WHAT TO PRODUCE
Entries follow. Give back exactly the lines starting at the one containing "Designed by Tri-County News (195, 1898)" and ending at the one containing "Contact (465, 1269)", and no other lines.

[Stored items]

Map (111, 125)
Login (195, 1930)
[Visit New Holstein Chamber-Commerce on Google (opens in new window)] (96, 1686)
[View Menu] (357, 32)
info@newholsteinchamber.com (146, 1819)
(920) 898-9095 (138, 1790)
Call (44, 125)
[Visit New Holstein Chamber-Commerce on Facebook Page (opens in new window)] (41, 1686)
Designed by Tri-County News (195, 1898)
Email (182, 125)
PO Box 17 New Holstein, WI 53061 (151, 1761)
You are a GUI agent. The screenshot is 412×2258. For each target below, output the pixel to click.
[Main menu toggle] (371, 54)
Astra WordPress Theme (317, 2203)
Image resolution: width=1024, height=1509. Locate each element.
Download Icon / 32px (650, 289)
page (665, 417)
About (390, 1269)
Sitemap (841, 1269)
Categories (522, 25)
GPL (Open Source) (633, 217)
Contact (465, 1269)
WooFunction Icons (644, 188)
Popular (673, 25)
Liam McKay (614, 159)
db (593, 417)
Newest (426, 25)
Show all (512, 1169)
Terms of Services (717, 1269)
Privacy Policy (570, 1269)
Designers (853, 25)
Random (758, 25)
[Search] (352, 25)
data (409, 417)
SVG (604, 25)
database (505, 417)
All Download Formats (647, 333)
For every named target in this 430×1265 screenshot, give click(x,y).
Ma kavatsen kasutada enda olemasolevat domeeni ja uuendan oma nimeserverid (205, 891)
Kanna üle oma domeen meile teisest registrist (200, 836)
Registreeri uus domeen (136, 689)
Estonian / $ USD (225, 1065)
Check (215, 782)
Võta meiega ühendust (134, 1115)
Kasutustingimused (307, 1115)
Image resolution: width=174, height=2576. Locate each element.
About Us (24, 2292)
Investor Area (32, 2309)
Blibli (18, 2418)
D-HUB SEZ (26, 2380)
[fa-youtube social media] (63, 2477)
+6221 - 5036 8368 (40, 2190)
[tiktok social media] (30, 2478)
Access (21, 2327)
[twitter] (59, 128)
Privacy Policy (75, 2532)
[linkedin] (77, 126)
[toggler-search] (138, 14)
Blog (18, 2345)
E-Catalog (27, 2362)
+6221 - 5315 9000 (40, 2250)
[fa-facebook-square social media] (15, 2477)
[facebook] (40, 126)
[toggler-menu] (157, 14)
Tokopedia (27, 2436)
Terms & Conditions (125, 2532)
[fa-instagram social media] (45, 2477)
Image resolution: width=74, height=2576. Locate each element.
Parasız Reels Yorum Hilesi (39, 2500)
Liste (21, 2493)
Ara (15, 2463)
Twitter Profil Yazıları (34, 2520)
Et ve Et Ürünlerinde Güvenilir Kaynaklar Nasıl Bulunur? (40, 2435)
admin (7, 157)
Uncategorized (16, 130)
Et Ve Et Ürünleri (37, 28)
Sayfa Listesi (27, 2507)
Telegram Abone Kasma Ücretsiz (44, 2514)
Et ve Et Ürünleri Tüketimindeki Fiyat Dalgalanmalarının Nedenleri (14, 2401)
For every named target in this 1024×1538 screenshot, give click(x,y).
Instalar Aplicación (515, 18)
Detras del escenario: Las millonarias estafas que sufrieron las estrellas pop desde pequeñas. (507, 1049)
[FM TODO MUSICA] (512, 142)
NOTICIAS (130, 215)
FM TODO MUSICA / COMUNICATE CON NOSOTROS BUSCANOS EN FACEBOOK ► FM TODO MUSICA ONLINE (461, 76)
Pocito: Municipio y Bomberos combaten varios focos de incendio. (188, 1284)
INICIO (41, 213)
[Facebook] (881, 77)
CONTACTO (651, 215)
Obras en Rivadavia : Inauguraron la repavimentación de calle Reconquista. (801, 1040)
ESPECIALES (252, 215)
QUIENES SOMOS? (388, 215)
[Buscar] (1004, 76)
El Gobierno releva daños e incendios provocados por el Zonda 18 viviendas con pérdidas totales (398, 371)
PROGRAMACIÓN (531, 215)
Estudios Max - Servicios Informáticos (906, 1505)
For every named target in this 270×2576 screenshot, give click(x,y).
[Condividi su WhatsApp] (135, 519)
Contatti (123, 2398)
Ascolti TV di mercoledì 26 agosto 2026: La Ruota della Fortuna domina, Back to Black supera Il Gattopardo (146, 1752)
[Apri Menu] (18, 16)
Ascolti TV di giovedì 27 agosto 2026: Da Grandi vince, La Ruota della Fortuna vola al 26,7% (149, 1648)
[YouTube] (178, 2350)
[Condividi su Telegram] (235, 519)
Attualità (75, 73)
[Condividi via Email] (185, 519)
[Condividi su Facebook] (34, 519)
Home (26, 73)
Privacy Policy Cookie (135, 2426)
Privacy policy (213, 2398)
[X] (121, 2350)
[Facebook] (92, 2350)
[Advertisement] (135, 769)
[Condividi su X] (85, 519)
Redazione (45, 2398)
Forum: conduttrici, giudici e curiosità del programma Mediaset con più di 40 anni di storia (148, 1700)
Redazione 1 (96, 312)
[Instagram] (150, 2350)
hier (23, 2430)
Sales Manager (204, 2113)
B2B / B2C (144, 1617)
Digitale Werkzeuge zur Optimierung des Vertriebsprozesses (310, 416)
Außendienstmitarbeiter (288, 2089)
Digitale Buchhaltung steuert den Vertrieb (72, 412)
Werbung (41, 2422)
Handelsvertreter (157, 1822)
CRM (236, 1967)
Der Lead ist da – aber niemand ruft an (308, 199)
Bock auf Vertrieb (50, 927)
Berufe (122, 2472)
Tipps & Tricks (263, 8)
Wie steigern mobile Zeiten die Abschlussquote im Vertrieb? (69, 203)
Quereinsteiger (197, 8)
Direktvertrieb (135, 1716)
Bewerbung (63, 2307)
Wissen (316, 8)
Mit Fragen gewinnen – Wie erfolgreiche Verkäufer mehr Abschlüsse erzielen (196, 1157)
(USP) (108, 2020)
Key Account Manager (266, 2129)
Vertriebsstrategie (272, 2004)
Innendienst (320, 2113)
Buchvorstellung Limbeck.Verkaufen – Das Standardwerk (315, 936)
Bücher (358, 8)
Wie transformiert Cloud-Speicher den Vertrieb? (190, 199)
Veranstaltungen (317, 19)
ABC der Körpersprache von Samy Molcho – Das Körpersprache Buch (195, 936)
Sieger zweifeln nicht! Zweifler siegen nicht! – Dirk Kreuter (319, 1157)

ANSWER BELOW
Designed by Tri-County News (195, 1898)
Email (182, 125)
PO Box 17 New Holstein, WI 53061 (151, 1761)
You are a GUI agent. The screenshot is 412×2258. For each target below, output the pixel to click.
[Main menu toggle] (371, 54)
Astra WordPress Theme (317, 2203)
Image resolution: width=1024, height=1509. Locate each element.
Download Icon / 32px (650, 289)
page (665, 417)
About (390, 1269)
Sitemap (841, 1269)
Categories (522, 25)
GPL (Open Source) (633, 217)
Contact (465, 1269)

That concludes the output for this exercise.